Сразу после завтрака он решил все же выйти, чтобы купить на ближайшей торговой улице почтовой бумаги, он забыл целую коробку в парижской гостинице. Одной из особенностей теперешнего его самочувствия было то, что ему необычайно тяжело было на что-нибудь решиться. Он даже сам удивился, что легко решился выйти за этой бумагой: значит, ему действительно важно написать письмо — чтобы не лишиться хоть этой единственной нити, связывающей его с людьми. Впрочем, он даже не знал, кому хочет написать; Алек начинал раздражать его своим доктринерством, а Януш был так далек от всего, что он сейчас переживал и о чем размышлял.
Несколько шагов от пансионата до писчебумажного магазина утомили его. И даже не сама ходьба, а людской поток на улицах. Чувствовалась не столько физическая, сколько душевная усталость от созерцания этих подвижных южан, особенно девушек, которые быстро шли навстречу или обгоняли его. Привлекали их движения, очертания бедер. Он попытался представить себе, каким будет мир без него. Дети, играющие на тротуаре, вырастут, женщины постареют и умрут. Интересно, а будет счастлив вот тот мальчик в темно-синей блузе? «Ну, этого я не узнал бы, проживи я и сто лет, — утешил он себя. — И что это вообще за сентиментальные размышления о счастье?»
Как только он вернулся, появился доктор; снова пришлось с трудом изъясняться. Доктор уже знал и его, и его болезнь, поэтому не удивился приезду Эдгара, только покачал головой. Но он почти ничего не слышал из того, что Эдгар говорил шепотом, и даже заметил, что год назад мосье Шиллер говорил куда лучше. Эдгара это снова разозлило: я и сам знаю, что чувствую себя куда хуже, чем в прошлом году, к чему же напоминать об этом!
Доктор удалился, прописав таблетки, порошки и укрепляющие уколы, которые должен будет делать фельдшер из клиники, а потом посоветовал Эдгару взять напрокат радиоприемник. Даже дал ему адрес магазина, где его можно взять.

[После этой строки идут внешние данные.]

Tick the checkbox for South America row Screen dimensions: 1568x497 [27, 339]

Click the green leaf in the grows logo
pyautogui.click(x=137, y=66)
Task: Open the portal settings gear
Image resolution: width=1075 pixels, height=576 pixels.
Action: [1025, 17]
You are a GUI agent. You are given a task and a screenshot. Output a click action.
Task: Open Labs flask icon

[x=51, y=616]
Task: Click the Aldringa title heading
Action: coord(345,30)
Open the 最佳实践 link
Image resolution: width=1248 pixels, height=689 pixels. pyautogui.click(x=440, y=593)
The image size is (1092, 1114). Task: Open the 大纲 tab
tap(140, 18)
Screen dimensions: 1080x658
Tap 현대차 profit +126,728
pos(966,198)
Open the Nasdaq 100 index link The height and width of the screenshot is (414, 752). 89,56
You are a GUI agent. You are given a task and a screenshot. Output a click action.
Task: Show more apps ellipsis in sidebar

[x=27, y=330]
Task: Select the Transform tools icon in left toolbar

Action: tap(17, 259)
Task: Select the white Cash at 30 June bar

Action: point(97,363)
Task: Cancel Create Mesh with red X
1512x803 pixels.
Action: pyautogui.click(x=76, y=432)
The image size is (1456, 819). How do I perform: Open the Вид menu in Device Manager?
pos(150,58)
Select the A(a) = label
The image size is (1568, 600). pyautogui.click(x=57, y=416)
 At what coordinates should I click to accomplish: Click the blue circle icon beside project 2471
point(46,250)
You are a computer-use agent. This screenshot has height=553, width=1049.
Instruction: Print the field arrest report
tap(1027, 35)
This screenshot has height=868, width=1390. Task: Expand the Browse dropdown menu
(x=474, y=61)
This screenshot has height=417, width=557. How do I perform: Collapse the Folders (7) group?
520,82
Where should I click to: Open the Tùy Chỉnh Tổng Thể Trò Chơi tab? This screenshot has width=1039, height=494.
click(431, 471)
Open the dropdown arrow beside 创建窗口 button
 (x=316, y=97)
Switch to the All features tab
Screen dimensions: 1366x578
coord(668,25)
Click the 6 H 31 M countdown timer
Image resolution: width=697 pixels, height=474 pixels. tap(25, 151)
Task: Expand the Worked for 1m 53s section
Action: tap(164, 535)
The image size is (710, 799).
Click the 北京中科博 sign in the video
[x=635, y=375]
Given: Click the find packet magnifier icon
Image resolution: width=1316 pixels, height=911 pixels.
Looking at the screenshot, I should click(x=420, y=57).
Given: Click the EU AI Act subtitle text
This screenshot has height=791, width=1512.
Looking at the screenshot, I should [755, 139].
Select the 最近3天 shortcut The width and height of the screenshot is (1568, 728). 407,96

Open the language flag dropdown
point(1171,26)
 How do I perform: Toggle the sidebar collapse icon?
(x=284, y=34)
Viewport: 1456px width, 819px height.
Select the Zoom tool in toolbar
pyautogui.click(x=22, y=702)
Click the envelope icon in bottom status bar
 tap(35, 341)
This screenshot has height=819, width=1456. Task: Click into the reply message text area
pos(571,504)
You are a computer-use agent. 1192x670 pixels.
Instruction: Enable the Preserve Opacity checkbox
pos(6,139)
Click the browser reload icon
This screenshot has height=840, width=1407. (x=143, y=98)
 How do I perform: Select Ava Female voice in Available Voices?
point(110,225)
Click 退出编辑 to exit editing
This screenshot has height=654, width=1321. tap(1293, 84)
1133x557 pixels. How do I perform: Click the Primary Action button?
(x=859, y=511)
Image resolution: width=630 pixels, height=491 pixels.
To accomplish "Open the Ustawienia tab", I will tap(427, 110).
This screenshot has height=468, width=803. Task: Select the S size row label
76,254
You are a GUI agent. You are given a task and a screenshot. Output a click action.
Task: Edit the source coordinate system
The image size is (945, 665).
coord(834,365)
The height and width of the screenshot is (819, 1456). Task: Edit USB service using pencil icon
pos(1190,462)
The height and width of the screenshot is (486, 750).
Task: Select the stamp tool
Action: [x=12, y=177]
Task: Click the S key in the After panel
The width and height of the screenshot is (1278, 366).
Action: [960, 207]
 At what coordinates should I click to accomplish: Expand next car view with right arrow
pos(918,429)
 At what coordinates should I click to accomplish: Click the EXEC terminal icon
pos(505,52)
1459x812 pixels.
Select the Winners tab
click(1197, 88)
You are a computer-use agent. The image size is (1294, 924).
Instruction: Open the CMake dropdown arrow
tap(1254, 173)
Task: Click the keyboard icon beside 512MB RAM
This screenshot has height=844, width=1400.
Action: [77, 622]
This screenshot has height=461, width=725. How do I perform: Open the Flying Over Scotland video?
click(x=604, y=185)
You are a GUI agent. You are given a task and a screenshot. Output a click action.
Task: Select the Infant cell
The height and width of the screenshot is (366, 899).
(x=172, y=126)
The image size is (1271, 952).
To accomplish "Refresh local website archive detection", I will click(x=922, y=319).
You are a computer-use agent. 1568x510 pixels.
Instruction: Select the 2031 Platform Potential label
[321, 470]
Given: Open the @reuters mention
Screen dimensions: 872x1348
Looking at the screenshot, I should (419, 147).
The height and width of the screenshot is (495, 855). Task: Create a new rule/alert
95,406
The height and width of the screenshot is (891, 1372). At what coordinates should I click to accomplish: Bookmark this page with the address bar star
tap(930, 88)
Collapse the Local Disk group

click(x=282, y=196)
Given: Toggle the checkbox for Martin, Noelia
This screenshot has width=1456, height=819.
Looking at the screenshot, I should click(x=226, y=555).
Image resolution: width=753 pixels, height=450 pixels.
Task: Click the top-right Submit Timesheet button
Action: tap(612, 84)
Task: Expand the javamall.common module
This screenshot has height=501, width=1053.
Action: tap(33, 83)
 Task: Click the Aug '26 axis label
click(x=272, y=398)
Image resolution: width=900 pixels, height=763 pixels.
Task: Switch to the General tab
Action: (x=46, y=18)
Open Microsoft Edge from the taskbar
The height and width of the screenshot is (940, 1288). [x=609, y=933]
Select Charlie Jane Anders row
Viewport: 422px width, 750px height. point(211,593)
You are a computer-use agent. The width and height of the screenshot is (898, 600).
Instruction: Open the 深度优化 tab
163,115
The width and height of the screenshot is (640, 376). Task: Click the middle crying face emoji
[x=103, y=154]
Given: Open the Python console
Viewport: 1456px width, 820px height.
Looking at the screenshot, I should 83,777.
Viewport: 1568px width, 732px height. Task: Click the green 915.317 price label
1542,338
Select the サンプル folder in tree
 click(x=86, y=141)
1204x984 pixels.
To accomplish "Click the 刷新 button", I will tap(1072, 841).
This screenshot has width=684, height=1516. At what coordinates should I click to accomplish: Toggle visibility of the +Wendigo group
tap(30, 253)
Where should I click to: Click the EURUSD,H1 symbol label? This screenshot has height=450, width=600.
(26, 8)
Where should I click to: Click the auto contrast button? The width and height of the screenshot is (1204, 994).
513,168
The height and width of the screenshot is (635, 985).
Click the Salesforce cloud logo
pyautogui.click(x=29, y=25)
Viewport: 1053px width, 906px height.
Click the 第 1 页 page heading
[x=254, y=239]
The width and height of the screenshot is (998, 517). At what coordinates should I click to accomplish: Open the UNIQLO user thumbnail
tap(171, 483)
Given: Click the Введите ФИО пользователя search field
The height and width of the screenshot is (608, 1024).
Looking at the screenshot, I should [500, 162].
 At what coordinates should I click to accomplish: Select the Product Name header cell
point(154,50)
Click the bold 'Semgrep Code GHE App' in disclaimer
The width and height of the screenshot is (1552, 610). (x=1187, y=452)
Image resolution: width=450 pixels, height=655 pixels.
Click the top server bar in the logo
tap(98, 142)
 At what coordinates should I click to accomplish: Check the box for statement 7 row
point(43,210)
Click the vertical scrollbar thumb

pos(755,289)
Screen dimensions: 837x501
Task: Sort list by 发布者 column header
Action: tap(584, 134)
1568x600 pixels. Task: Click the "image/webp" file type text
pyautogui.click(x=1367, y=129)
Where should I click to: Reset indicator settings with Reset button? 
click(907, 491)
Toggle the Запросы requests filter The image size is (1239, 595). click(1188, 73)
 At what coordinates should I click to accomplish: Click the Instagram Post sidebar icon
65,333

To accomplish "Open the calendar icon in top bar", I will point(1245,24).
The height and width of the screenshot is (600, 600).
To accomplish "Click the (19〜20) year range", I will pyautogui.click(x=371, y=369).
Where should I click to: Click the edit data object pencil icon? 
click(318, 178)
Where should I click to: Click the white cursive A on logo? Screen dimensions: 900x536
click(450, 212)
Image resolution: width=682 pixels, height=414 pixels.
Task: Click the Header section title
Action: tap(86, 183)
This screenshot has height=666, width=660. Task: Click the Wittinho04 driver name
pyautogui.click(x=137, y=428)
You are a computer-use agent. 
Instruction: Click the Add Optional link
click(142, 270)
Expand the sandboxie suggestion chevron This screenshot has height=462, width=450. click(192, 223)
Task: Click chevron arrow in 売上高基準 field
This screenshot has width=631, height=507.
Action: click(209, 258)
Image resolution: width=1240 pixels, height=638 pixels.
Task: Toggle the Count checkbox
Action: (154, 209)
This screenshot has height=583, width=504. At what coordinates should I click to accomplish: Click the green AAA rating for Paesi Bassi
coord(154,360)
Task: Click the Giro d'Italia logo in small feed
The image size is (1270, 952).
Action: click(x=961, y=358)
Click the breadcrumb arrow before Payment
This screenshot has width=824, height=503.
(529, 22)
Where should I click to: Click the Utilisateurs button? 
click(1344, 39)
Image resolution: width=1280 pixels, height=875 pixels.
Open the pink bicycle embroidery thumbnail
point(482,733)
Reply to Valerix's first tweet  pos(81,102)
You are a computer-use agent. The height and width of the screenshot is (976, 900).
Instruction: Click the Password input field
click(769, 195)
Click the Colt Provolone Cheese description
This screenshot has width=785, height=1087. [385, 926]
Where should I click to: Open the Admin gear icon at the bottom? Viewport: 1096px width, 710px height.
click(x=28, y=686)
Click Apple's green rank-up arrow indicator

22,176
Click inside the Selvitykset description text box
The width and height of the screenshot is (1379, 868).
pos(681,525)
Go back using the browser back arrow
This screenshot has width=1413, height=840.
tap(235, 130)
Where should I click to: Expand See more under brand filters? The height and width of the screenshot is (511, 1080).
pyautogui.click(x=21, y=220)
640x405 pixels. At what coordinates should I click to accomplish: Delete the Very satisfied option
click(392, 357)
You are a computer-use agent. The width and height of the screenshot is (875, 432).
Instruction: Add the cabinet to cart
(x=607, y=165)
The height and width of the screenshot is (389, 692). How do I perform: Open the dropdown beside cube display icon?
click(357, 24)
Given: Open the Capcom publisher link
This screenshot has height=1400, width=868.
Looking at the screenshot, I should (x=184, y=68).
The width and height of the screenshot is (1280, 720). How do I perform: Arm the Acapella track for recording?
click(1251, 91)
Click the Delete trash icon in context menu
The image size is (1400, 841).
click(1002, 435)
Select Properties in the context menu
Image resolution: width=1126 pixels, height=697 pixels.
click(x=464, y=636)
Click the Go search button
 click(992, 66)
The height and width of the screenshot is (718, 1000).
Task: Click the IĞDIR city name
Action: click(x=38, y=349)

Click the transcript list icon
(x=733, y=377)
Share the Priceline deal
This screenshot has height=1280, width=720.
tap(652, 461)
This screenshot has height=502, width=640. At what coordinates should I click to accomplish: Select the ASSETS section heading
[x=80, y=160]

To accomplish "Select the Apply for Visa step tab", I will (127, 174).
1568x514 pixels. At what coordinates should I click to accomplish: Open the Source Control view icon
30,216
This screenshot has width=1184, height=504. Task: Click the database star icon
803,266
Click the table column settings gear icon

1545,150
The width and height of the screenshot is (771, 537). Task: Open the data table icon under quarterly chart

— Работаете сейчас над чем-нибудь? — спросил он.
Эдгар вспомнил, что привез с собой листы с набросками песни, но только махнул рукой.
II
На другой день гарсон, приносивший ему завтрак, доставил и приемник. Несмотря на порошки, спал Эдгар плохо и утром не встал с постели, только с трудом побрился. Жозеф — так звали гарсона — проявил большое внимание к композитору. С его помощью и прибыл в комнату большой палисандровый ящик. Поставили его возле постели, справа от изголовья. Слева был ночной столик. Около полудня — примерно через сутки после прибытия Эдгара в пансионат «Мимоза» — принесли телеграмму от Эльжбеты. Телеграмма была послана из Нью-Йорка, с борта корабля «Куин Мэри», на котором Эльжбета должна была плыть в Саутгемптон, сейчас у нее предстояли выступления в Лондоне и концерты для Би-Би-Си. Но и это известие оставило Эдгара совершенно равнодушным, он принял его как нечто отдаленное, точно эхо давних дней.
Вид моря все так же напоминал ему Одессу, и он невольно уносился мыслями в прошлое. Засыпал он поздно, каменным сном, и просыпался также с трудом, онемелый и отяжелевший. И уже через минуту всплывали картины детства. Эдгар был далеко не стар, но возраст свой воспринимал как бремя старости, и то, что уже миновало, казалось ему одновременно и днем вчерашним, и глубокой древностью. С Одессой были связаны и первые музыкальные воспоминания. Напрасно он просматривал радиопрограммы, чтобы поймать хотя бы отрывок из «Нормы»{23}
— первой оперы, на которой они были вместе с Эльжбетой. Родителей, поклонников Вагнера и русской музыки, раздражала, как они говорили, чистая итальянщина этой оперы, но их с Эльжбетой она привела в восторг. Вернувшись домой, они воспроизводили сцены из «Нормы», и Эльжуня впервые проявила свой талант, подражая итальянской певице, напевавшей mezza voce арию «Casta diva».В этих первых музыкальных впечатлениях, о которых он вспоминал теперь, Эдгар вновь находил себя настоящего. Тогда впечатления эти волновали его так, как потом ничто уже не волновало. Годы преподавания несколько отвратили его от музыки, сам он писал много, а вот слушать любил все меньше, и все меньше оставалось у него прежней свежести впечатлений, музыка была где-то вне его, ноты — которые он великолепно понимал — отскакивали от поверхности его кожи, точно дождь электронов, не пробивая его равнодушия. Собственное творчество служило ему неким щитом, ограждавшим от чужого творчества, и даже та, прежняя музыка, самая любимая и чудесная, оставляла его в состоянии равнодушия.